*** Opening DATA PROVIDED ***

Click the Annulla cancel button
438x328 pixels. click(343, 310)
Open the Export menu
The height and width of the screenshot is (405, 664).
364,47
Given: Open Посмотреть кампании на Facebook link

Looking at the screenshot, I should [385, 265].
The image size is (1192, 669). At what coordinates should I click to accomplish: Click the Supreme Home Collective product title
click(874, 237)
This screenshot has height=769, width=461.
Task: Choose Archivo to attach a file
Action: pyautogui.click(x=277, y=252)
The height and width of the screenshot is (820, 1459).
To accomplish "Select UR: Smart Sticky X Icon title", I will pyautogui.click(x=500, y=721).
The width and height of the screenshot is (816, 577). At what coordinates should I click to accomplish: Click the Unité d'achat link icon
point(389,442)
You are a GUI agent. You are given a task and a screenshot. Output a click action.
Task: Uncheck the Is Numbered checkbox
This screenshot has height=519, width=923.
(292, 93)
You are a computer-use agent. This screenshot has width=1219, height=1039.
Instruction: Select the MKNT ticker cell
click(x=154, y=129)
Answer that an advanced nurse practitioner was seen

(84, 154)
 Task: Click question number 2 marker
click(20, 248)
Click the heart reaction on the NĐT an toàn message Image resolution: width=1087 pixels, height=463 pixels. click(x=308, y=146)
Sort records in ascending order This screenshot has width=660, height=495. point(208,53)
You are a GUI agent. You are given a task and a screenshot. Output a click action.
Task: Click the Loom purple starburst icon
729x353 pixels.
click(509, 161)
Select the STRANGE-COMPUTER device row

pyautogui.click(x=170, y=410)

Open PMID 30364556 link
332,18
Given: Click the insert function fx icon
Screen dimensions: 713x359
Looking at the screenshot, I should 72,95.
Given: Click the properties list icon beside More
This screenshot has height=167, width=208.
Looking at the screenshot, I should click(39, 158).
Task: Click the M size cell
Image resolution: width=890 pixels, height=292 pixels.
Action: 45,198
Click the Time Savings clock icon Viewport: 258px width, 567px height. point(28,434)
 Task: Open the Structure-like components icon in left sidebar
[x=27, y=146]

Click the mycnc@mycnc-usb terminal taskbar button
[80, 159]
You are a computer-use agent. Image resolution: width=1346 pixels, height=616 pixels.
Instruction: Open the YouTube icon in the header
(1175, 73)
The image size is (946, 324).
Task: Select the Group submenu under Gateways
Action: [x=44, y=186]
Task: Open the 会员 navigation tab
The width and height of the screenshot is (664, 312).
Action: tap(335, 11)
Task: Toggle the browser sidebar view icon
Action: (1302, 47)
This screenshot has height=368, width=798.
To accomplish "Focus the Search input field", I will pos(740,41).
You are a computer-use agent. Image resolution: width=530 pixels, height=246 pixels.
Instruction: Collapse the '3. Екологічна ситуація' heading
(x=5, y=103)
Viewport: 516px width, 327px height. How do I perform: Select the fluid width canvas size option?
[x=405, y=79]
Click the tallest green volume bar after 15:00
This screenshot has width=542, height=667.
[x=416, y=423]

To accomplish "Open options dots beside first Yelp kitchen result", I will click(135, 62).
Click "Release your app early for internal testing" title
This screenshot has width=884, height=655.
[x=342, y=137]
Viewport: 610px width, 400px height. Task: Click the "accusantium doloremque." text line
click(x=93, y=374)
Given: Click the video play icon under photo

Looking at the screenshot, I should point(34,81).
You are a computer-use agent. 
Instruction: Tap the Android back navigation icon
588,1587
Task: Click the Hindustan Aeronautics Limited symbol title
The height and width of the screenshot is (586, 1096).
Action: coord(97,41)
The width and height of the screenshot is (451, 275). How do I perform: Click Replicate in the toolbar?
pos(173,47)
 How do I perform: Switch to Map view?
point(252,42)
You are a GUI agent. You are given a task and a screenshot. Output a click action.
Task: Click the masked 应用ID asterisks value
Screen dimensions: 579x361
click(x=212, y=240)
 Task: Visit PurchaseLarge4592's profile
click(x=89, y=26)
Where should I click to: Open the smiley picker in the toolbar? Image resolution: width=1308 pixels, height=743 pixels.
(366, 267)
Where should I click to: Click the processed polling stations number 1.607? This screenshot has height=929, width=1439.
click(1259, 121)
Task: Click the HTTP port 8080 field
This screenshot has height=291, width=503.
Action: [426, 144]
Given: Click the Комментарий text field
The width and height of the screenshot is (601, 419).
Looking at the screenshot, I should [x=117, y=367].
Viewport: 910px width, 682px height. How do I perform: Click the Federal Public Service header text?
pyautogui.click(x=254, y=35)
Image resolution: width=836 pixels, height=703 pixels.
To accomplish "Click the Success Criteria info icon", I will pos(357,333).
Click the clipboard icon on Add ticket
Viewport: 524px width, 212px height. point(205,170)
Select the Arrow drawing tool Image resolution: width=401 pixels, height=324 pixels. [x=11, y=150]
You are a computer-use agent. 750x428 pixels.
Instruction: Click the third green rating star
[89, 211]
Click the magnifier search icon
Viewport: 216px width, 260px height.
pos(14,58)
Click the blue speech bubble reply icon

*** Closing DATA PROVIDED ***

§ WHAT YOU NEED TO DO:
Only the lines above from the one with "This screenshot has height=291, width=503." up to and including the one with "You are a computer-use agent. 750x428 pixels." should be repeated, exactly as written.

§ OUTPUT OF THE EXERCISE:
This screenshot has height=291, width=503.
Action: [426, 144]
Given: Click the Комментарий text field
The width and height of the screenshot is (601, 419).
Looking at the screenshot, I should [x=117, y=367].
Viewport: 910px width, 682px height. How do I perform: Click the Federal Public Service header text?
pyautogui.click(x=254, y=35)
Image resolution: width=836 pixels, height=703 pixels.
To accomplish "Click the Success Criteria info icon", I will pos(357,333).
Click the clipboard icon on Add ticket
Viewport: 524px width, 212px height. point(205,170)
Select the Arrow drawing tool Image resolution: width=401 pixels, height=324 pixels. [x=11, y=150]
You are a computer-use agent. 750x428 pixels.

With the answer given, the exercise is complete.